CONFCOMMERCIO online
lunedì 09 giugno 2008

La Guida “Conoscere Vicenza e Provincia” è giunta all’ottava edizione

La Guida Conoscere Vicenza e Provincia, realizzata dall’Editrice Veneta con la collaborazione di Confcommercio di Vicenza, Provincia e Comune di Vicenza e con l’imprescindibile contributo pubblicitario garantito dalla Rasotto Pubblicità, è arrivata all’edizione numero otto e sta per essere distribuita gratuitamente in tutta la provincia di Vicenza attraverso il circuito degli alberghi, dei ristoranti, dei bar, nelle sedi della Confcommercio di Vicenza e in tutti gli uffici turistici.
Volumetto particolarmente gradito sia dai turisti sia dai vicentini per il formato maneggevole e la varietà, l’accuratezza e l’aggiornamento delle informazioni, cui quest’anno ha prestato il proprio impegno Davide Mazzarol, la Guida risponde davvero all’esigenza di unire l’utile al dilettevole: strumento davvero pratico per pianificare il proprio soggiorno in provincia e per conoscere meglio città, paesi, monumenti e paesaggi, è un libro anche piacevole da sfogliare, per l’agile impaginazione, curata da Cristina Maccà, per il ricco apparato iconografico, per la varietà dei testi, per il carosello delle inserzioni pubblicitarie, a loro volta fonti importanti di informazione.

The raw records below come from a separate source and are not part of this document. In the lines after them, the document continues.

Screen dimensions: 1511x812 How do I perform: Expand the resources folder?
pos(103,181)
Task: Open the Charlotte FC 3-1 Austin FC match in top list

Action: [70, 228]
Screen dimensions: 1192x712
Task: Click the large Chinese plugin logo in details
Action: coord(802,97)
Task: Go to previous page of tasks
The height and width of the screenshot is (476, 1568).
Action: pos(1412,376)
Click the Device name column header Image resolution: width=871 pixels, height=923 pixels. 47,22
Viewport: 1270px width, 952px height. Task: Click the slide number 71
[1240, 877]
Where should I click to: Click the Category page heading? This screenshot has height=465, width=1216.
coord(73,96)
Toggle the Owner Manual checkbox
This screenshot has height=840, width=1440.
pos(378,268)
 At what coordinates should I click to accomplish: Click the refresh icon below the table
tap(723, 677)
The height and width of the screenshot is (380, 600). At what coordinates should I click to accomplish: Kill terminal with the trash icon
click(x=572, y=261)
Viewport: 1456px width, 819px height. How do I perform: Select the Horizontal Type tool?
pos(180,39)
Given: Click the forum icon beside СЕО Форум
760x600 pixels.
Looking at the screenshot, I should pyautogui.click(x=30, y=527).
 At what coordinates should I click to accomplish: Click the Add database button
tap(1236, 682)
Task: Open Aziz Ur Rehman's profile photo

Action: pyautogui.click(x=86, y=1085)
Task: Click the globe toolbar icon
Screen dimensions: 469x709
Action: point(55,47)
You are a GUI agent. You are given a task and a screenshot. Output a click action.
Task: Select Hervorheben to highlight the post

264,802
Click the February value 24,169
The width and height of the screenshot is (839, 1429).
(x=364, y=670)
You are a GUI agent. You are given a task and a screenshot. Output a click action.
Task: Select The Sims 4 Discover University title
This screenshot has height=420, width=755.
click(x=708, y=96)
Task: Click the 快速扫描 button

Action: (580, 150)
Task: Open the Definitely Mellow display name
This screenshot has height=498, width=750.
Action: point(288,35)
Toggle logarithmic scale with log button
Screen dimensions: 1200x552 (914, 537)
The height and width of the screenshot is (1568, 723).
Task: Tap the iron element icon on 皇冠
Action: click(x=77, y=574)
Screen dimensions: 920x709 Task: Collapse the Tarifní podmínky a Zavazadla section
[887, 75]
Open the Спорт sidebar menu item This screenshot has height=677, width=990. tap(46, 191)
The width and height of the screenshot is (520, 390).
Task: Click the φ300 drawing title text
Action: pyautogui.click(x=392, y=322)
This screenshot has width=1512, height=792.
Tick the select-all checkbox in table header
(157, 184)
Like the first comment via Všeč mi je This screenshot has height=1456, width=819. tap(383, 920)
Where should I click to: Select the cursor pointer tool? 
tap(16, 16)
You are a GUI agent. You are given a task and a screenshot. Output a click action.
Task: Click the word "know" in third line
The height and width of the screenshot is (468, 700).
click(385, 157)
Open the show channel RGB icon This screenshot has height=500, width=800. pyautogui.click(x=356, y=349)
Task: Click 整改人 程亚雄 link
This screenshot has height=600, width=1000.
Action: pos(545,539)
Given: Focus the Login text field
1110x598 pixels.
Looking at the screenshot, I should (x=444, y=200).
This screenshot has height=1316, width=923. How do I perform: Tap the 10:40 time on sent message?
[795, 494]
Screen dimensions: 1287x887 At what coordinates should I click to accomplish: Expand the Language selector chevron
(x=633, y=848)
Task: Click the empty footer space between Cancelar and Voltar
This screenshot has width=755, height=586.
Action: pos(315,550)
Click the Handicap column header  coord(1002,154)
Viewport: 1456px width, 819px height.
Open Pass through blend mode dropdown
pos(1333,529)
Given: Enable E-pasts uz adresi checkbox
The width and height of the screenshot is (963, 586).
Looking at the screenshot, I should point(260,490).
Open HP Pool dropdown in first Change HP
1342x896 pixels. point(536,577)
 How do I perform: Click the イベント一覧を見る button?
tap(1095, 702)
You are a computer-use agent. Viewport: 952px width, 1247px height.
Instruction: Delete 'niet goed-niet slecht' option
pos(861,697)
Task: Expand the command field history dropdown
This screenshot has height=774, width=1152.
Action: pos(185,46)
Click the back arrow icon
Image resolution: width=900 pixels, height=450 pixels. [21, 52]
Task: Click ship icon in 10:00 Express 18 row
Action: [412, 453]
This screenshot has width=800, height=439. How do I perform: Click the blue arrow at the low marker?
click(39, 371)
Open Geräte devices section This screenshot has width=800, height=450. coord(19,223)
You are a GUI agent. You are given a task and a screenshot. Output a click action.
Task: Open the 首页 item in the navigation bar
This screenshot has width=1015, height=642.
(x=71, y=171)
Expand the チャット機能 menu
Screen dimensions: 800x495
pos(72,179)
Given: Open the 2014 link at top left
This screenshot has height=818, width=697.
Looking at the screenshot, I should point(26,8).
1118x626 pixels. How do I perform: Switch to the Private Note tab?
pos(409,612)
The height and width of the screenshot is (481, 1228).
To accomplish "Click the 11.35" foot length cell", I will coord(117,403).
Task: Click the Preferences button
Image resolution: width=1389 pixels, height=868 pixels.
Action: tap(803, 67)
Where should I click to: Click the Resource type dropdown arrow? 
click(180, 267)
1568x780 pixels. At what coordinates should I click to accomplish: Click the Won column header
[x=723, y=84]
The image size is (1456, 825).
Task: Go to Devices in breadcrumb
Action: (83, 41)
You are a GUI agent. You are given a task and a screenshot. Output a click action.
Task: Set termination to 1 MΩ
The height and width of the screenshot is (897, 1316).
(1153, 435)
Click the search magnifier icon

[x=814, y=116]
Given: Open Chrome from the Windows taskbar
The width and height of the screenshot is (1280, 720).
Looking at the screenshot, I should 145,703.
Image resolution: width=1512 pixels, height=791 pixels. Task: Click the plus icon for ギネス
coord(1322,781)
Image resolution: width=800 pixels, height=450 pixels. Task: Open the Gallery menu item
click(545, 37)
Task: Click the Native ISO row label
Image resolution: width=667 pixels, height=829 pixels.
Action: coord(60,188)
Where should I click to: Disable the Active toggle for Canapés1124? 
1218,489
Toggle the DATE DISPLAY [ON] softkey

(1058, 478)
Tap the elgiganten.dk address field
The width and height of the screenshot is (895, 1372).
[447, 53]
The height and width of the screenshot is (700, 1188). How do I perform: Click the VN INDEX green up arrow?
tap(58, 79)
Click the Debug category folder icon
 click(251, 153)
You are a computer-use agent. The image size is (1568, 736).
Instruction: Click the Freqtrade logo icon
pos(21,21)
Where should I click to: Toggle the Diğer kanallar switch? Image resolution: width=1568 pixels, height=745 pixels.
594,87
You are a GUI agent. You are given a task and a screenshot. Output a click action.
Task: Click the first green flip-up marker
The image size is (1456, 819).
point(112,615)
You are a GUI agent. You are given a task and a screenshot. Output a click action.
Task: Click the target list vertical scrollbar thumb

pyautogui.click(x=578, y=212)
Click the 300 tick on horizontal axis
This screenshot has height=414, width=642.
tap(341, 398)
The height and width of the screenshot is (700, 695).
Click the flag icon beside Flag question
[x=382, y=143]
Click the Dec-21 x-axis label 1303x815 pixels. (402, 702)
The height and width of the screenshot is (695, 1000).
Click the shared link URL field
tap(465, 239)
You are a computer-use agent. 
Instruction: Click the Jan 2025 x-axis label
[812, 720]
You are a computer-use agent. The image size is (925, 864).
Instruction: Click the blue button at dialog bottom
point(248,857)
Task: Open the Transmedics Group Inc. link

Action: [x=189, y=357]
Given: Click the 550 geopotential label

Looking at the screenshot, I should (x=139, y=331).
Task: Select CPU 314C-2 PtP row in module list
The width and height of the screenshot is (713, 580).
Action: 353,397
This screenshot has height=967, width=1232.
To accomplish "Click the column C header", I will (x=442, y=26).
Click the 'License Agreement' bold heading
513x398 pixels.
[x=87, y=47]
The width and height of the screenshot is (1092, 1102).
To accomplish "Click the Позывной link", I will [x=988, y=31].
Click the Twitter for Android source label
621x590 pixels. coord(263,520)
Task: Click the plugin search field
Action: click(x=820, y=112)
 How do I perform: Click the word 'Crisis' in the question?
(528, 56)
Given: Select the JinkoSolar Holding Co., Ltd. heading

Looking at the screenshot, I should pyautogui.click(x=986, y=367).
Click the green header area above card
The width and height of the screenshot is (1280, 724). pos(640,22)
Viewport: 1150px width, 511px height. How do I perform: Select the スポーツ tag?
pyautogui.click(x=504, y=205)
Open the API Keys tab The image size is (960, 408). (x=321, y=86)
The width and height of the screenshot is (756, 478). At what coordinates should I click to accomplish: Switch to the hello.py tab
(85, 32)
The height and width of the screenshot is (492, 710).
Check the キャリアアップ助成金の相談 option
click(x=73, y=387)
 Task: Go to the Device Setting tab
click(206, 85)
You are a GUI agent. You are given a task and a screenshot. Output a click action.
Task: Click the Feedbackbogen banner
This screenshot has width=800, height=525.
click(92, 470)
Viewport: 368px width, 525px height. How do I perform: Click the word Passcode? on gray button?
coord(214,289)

Come in ogni edizione, anche in quella del 2008 si trovano notizie sui principali monumenti da visitare, su orari di apertura e costi dei biglietti di entrata dei musei, sulle strutture ricettive, su eventi, ricorrenze, feste e tradizioni nelle varie località, oltre ai consueti numeri “utili” e indicazioni pratiche per chi non conosce bene il territorio vicentino. Quest’anno inoltre nella sezione di Vicenza un occhio di riguardo è riservato al Cinquecentenario della nascita del Palladio, mentre in provincia sono state aggiunte alcune pagine dedicate a Camisano Vicentino. Sono stati, inoltre, rinnovati rispetto alle precedenti edizioni della guida, i capitoli sull’enogastronomia: in particolare quello sui vini è ordinato in base alle “strade del vino”, cioè seguendo i precisi percorsi tracciati lungo le zone doc Breganze, Colli Berici e Gambellara.